**EXERCISE**
From the material below, please set down exactly the lines starting with the one with "Close the Power Options dialog" and going on through the one with "Select the checkmark next to photo1.png", without a single picture.

**GIVEN DATA**
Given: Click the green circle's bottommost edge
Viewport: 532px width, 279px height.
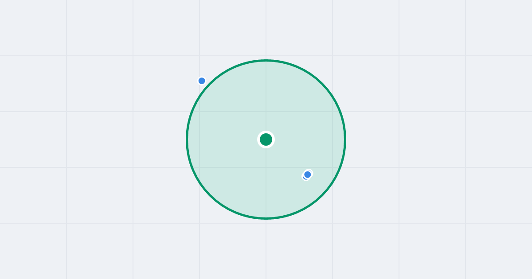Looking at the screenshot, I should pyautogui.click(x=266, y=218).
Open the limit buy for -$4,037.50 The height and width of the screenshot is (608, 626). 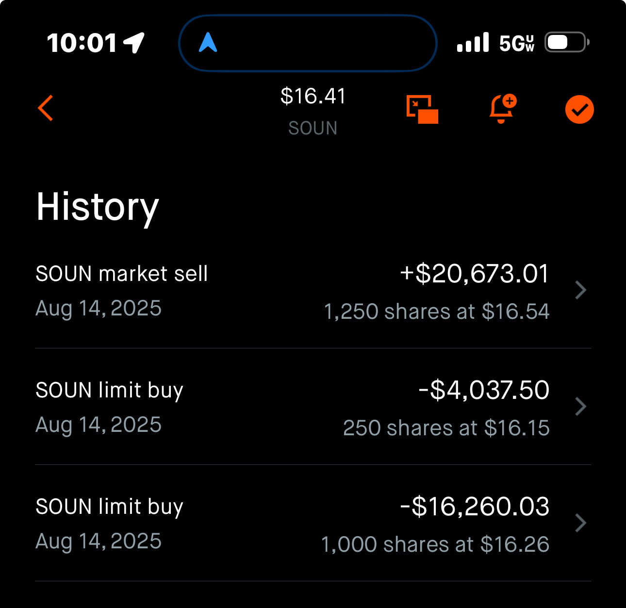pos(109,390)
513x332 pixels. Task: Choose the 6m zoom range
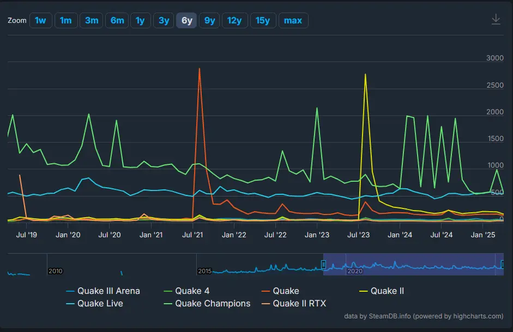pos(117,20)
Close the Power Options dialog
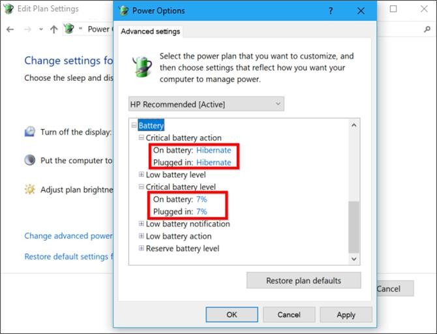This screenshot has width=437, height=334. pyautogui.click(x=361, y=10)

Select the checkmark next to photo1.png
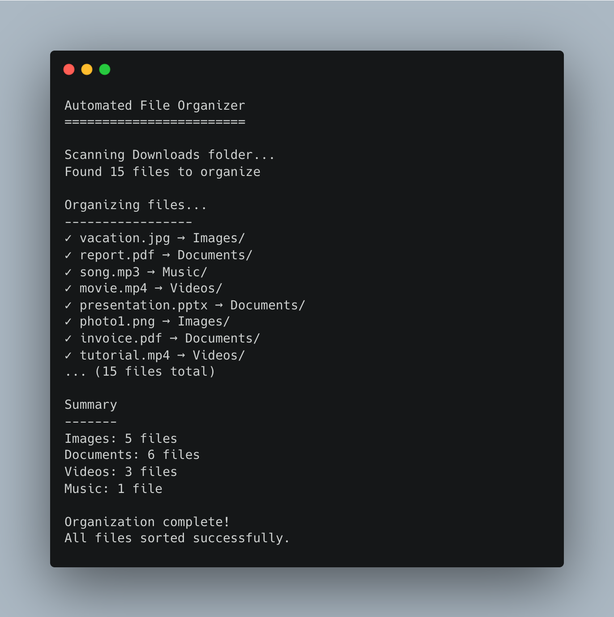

---

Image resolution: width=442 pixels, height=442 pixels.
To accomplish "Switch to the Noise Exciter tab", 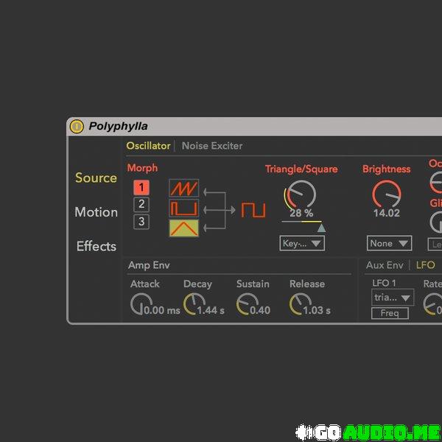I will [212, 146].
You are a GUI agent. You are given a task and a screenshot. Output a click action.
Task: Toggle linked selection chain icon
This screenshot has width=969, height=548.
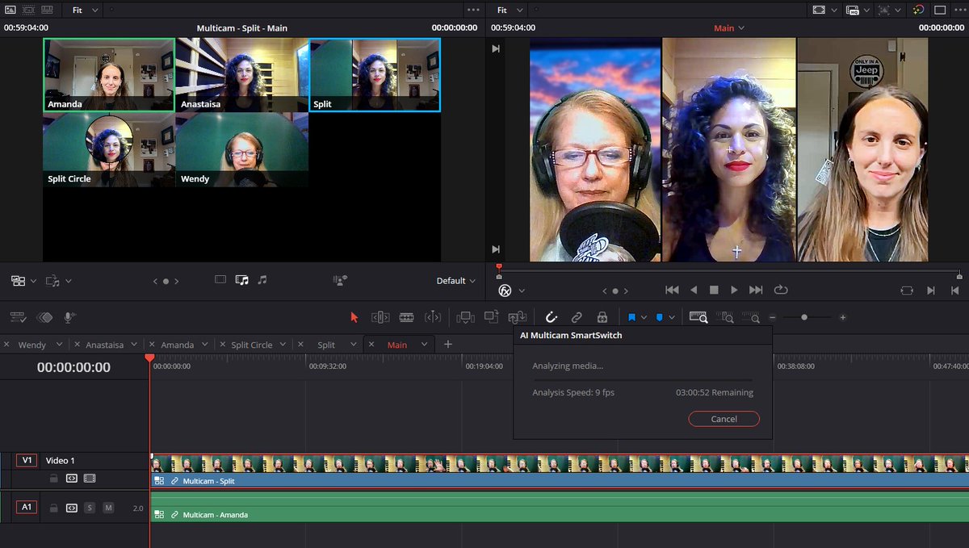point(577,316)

**RESULT BELOW**
Close the Power Options dialog
This screenshot has width=437, height=334. pyautogui.click(x=361, y=10)

Select the checkmark next to photo1.png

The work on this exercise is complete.